• Goal: Reproduce each of the following records verbatim, without any alteration.

• • • • • • •

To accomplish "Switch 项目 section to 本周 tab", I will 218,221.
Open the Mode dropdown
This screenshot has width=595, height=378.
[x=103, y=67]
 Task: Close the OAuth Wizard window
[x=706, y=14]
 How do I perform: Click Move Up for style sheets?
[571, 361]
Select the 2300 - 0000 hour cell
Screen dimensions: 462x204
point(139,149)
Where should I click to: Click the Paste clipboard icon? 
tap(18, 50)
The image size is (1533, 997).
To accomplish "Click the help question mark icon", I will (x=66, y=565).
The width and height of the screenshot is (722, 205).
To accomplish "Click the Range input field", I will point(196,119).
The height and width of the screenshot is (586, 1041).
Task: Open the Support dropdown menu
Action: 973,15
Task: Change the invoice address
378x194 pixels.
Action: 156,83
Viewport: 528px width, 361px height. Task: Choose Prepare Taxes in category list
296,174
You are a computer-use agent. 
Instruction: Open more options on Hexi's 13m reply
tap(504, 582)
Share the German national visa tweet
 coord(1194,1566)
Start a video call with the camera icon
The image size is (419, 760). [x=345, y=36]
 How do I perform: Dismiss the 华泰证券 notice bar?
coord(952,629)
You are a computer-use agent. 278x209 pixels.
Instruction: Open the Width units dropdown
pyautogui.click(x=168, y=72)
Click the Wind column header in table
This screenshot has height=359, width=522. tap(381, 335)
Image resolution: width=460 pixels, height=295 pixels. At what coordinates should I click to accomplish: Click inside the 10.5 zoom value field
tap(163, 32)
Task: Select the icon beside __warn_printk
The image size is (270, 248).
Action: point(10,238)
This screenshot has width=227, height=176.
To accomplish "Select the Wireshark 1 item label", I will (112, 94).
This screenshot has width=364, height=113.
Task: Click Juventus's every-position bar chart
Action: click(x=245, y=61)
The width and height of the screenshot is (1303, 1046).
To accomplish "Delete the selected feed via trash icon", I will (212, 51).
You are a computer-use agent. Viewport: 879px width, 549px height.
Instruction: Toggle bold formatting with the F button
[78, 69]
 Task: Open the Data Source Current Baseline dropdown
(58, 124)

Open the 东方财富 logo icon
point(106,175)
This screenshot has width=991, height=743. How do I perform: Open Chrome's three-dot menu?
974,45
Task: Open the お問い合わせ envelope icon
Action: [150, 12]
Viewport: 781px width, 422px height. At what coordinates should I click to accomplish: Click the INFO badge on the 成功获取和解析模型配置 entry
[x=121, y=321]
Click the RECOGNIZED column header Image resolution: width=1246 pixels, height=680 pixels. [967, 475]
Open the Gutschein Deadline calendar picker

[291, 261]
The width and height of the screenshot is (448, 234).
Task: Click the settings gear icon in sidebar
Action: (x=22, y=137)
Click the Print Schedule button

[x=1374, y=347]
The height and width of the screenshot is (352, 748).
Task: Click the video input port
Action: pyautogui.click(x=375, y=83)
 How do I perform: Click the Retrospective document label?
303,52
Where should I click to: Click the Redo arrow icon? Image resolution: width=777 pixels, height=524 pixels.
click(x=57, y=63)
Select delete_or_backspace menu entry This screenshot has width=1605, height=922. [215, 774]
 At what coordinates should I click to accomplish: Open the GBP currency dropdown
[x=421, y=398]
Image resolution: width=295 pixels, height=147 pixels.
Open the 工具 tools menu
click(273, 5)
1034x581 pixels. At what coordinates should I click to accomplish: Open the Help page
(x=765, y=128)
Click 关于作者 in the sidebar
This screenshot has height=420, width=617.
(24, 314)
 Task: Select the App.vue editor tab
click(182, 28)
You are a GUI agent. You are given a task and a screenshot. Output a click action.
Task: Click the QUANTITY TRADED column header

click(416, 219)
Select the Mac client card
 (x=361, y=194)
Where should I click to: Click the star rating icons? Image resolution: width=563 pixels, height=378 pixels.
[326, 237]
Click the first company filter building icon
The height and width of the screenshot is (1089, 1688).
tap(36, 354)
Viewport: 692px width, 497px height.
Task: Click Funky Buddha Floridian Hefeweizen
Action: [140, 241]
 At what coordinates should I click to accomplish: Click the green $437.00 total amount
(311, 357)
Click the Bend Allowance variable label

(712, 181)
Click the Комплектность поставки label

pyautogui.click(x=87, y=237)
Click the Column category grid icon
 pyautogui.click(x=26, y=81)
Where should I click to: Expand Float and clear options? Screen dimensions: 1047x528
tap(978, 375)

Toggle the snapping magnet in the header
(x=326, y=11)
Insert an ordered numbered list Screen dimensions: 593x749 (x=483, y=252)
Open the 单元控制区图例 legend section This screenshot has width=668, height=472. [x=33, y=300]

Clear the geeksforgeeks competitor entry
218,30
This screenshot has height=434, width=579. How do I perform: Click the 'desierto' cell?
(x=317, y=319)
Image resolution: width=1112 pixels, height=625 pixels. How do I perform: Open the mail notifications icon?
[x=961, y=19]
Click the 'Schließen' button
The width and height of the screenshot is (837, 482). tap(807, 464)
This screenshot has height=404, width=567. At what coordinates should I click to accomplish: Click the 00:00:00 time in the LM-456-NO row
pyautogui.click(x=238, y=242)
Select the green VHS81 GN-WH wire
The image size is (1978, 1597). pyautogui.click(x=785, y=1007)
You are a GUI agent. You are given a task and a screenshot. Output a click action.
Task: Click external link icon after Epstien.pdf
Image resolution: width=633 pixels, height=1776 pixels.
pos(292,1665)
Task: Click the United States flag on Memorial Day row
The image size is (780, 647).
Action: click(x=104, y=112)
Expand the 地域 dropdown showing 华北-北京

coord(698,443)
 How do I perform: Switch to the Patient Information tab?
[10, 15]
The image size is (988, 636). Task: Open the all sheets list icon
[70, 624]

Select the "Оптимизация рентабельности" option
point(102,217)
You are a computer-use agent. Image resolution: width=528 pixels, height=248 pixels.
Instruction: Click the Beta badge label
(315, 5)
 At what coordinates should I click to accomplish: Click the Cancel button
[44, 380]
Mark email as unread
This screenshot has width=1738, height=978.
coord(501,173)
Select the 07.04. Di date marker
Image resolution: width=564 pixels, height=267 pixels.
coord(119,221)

• • • • • • •

• Solution:
To accomplish "Switch 项目 section to 本周 tab", I will 218,221.
Open the Mode dropdown
This screenshot has width=595, height=378.
[x=103, y=67]
 Task: Close the OAuth Wizard window
[x=706, y=14]
 How do I perform: Click Move Up for style sheets?
[571, 361]
Select the 2300 - 0000 hour cell
Screen dimensions: 462x204
point(139,149)
Where should I click to: Click the Paste clipboard icon? 
tap(18, 50)
The image size is (1533, 997).
To accomplish "Click the help question mark icon", I will (x=66, y=565).
The width and height of the screenshot is (722, 205).
To accomplish "Click the Range input field", I will point(196,119).
The height and width of the screenshot is (586, 1041).
Task: Open the Support dropdown menu
Action: 973,15
Task: Change the invoice address
378x194 pixels.
Action: 156,83
Viewport: 528px width, 361px height. Task: Choose Prepare Taxes in category list
296,174
You are a computer-use agent. 
Instruction: Open more options on Hexi's 13m reply
tap(504, 582)
Share the German national visa tweet
 coord(1194,1566)
Start a video call with the camera icon
The image size is (419, 760). [x=345, y=36]
 How do I perform: Dismiss the 华泰证券 notice bar?
coord(952,629)
You are a computer-use agent. 278x209 pixels.
Instruction: Open the Width units dropdown
pyautogui.click(x=168, y=72)
Click the Wind column header in table
This screenshot has height=359, width=522. tap(381, 335)
Image resolution: width=460 pixels, height=295 pixels. At what coordinates should I click to accomplish: Click inside the 10.5 zoom value field
tap(163, 32)
Task: Select the icon beside __warn_printk
The image size is (270, 248).
Action: point(10,238)
This screenshot has width=227, height=176.
To accomplish "Select the Wireshark 1 item label", I will (112, 94).
This screenshot has width=364, height=113.
Task: Click Juventus's every-position bar chart
Action: click(x=245, y=61)
The width and height of the screenshot is (1303, 1046).
To accomplish "Delete the selected feed via trash icon", I will (212, 51).
You are a computer-use agent. Viewport: 879px width, 549px height.
Instruction: Toggle bold formatting with the F button
[78, 69]
 Task: Open the Data Source Current Baseline dropdown
(58, 124)

Open the 东方财富 logo icon
point(106,175)
This screenshot has width=991, height=743. How do I perform: Open Chrome's three-dot menu?
974,45
Task: Open the お問い合わせ envelope icon
Action: [150, 12]
Viewport: 781px width, 422px height. At what coordinates should I click to accomplish: Click the INFO badge on the 成功获取和解析模型配置 entry
[x=121, y=321]
Click the RECOGNIZED column header Image resolution: width=1246 pixels, height=680 pixels. [967, 475]
Open the Gutschein Deadline calendar picker

[291, 261]
The width and height of the screenshot is (448, 234).
Task: Click the settings gear icon in sidebar
Action: (x=22, y=137)
Click the Print Schedule button

[x=1374, y=347]
The height and width of the screenshot is (352, 748).
Task: Click the video input port
Action: pyautogui.click(x=375, y=83)
 How do I perform: Click the Retrospective document label?
303,52
Where should I click to: Click the Redo arrow icon? Image resolution: width=777 pixels, height=524 pixels.
click(x=57, y=63)
Select delete_or_backspace menu entry This screenshot has width=1605, height=922. [215, 774]
 At what coordinates should I click to accomplish: Open the GBP currency dropdown
[x=421, y=398]
Image resolution: width=295 pixels, height=147 pixels.
Open the 工具 tools menu
click(273, 5)
1034x581 pixels. At what coordinates should I click to accomplish: Open the Help page
(x=765, y=128)
Click 关于作者 in the sidebar
This screenshot has height=420, width=617.
(24, 314)
 Task: Select the App.vue editor tab
click(182, 28)
You are a GUI agent. You are given a task and a screenshot. Output a click action.
Task: Click the QUANTITY TRADED column header

click(416, 219)
Select the Mac client card
 (x=361, y=194)
Where should I click to: Click the star rating icons? Image resolution: width=563 pixels, height=378 pixels.
[326, 237]
Click the first company filter building icon
The height and width of the screenshot is (1089, 1688).
tap(36, 354)
Viewport: 692px width, 497px height.
Task: Click Funky Buddha Floridian Hefeweizen
Action: [140, 241]
 At what coordinates should I click to accomplish: Click the green $437.00 total amount
(311, 357)
Click the Bend Allowance variable label

(712, 181)
Click the Комплектность поставки label

pyautogui.click(x=87, y=237)
Click the Column category grid icon
 pyautogui.click(x=26, y=81)
Where should I click to: Expand Float and clear options? Screen dimensions: 1047x528
tap(978, 375)

Toggle the snapping magnet in the header
(x=326, y=11)
Insert an ordered numbered list Screen dimensions: 593x749 (x=483, y=252)
Open the 单元控制区图例 legend section This screenshot has width=668, height=472. [x=33, y=300]

Clear the geeksforgeeks competitor entry
218,30
This screenshot has height=434, width=579. How do I perform: Click the 'desierto' cell?
(x=317, y=319)
Image resolution: width=1112 pixels, height=625 pixels. How do I perform: Open the mail notifications icon?
[x=961, y=19]
Click the 'Schließen' button
The width and height of the screenshot is (837, 482). tap(807, 464)
This screenshot has height=404, width=567. At what coordinates should I click to accomplish: Click the 00:00:00 time in the LM-456-NO row
pyautogui.click(x=238, y=242)
Select the green VHS81 GN-WH wire
The image size is (1978, 1597). pyautogui.click(x=785, y=1007)
You are a GUI agent. You are given a task and a screenshot. Output a click action.
Task: Click external link icon after Epstien.pdf
Image resolution: width=633 pixels, height=1776 pixels.
pos(292,1665)
Task: Click the United States flag on Memorial Day row
The image size is (780, 647).
Action: click(x=104, y=112)
Expand the 地域 dropdown showing 华北-北京

coord(698,443)
 How do I perform: Switch to the Patient Information tab?
[10, 15]
The image size is (988, 636). Task: Open the all sheets list icon
[70, 624]

Select the "Оптимизация рентабельности" option
point(102,217)
You are a computer-use agent. Image resolution: width=528 pixels, height=248 pixels.
Instruction: Click the Beta badge label
(315, 5)
 At what coordinates should I click to accomplish: Click the Cancel button
[44, 380]
Mark email as unread
This screenshot has width=1738, height=978.
coord(501,173)
Select the 07.04. Di date marker
Image resolution: width=564 pixels, height=267 pixels.
coord(119,221)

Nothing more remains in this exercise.